What are the fees of marketing authorization application and how long does it take to issue?
Answer
You can reach to fees of marketing authorization application via:
https://sfda.gov.sa/sites/default/files/2019-10/Fees-Rev-Times-Mark-Aut-App-ar%2Cen_9.pdf
the marketing authorization will be issued during 35 business days as maximum if all requirements are fulfilled.
Question
"how can I check if a product has marketing permission or not? "
Answer
You can check if the medical product has already obtained marketing permission via:
https://sfda.gov.sa/ar/medical-equipment-list
or
You can send an inquiry about the product to the following email: md.rs@sfda.gov.sa
including (manufacturer name, brand name, model).
Question
"How medical devices classification must be performed"
Answer
The manufacturer is responsible for determining a device's classification using SFDA classification rules. The manufacturer needs to consider all applicable rules and classify the device based on the highest risk class. Additionally, the manufacturer must justify the chosen class/rule for both the device and any accessories.
You can reach the Guidance on Medical Devices Classification via:
https://sfda.gov.sa/sites/default/files/2020-03/MDS%E2%80%93G42.pdf
Question
What is Unique Device Identification (UDI) for Medical Devices?
Answer
The UDI intends to unambiguously identify any medical device based on a globally accepted identification and coding standard that is accredited by regulatory bodies such as GS1, ICCBBA, HIBCC.
You can visit Unique Device Identification (SAUDI-DI) system and viewing the frequently asked questions about the system through:
https://udi.sfda.gov.sa/
Question
If there are many deferent types of accessories related to the medical device, is it allowed to register them in one application?
Answer
Yes, it is allowed if they are made for the main medical device
Question
What is the deadline to do the payment fee of medical device marketing authorization (MDMA) when it is requested from Saudi Food and Drug authority?
Answer
The payment fee of MDMA must be done during 30 calendar days
Question
What are the requirements of soft contact lenses (Cosmetic and or/ Correction Lens) and contact lenses solutions?
Answer
You can find guidance MDS-40 on:
https://sfda.gov.sa/sites/default/files/2020-03/MDS-G40en.pdf
Question
What is medical device Labelling?
Answer
Means written, printed or graphic matter
a) Affixed to a medical device or any of its containers or wrappers.
b) Information accompanying a medical device, related to identification, technical description.

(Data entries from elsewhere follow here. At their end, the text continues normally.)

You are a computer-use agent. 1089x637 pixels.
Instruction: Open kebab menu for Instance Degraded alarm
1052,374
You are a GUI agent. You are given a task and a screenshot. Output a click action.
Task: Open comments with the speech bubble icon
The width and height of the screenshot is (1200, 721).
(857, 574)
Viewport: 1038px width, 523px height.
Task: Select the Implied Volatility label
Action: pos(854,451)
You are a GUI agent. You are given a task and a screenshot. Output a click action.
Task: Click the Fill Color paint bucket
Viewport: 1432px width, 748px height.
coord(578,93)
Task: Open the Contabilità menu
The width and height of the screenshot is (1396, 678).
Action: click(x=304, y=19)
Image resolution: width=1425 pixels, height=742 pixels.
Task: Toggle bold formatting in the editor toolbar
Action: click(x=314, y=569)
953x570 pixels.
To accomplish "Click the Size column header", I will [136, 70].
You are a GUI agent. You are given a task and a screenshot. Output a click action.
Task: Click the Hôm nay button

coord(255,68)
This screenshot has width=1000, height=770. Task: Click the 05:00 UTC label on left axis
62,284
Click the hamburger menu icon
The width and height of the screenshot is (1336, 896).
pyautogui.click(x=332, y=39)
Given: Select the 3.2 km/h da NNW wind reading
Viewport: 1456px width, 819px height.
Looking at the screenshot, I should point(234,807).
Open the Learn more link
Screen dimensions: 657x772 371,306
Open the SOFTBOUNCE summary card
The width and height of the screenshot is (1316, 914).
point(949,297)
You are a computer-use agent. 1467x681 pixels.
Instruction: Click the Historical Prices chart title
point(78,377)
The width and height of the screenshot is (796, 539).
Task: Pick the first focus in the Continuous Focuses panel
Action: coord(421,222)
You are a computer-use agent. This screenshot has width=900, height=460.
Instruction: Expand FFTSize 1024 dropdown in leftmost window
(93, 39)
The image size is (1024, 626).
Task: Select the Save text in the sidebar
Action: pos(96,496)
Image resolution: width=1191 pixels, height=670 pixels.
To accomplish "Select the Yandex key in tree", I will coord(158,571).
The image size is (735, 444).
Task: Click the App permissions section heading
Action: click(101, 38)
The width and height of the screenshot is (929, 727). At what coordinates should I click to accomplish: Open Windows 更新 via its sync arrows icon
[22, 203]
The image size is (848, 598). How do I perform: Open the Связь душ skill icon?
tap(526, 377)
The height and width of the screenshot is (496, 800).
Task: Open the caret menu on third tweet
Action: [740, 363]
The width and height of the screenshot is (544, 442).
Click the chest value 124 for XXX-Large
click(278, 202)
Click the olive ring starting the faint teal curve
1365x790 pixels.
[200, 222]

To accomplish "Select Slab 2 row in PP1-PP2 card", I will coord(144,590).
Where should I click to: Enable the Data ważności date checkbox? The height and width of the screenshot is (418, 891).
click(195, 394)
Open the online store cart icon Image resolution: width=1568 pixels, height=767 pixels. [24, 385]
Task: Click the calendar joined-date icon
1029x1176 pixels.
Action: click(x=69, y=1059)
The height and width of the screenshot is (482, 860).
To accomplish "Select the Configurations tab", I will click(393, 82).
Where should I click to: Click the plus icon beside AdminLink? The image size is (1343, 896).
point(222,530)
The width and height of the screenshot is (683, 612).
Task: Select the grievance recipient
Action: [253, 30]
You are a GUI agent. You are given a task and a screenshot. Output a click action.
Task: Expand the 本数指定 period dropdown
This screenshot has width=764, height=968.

c) Information accompanying a medical device, related to its use, but excluding shipping documents.
Question
What is accessory definition?
Answer
Means a product intended specifically by its manufacturer to be used together with a medical device to enable that medical device to achieve its intended purpose.
Question
What is the medical device definition?
Answer
means any instrument, apparatus, implement, machine, appliance, implant, in vitro reagent or calibrator, software, material or other similar that Intended by the manufacturer to be used, alone or in combination, for human beings for one or more of the specific purpose(s) of:
Diagnosis, prevention, monitoring, treatment or alleviation of disease,
o Diagnosis, monitoring, treatment, alleviation of or compensation for an injury or handicap,
o Investigation, replacement, modification, or support of the anatomy or of a physiological process,
o Supporting or sustaining life,
o Control of conception,
o Disinfection of medical devices,
o Providing information for medical or diagnostic purposes by means of in vitro examination of specimens derived from the human body
and any device which does not achieve its primary intended action in or on the human body by pharmacological, immunological or metabolic means, but which may be assisted in its intended function by such means.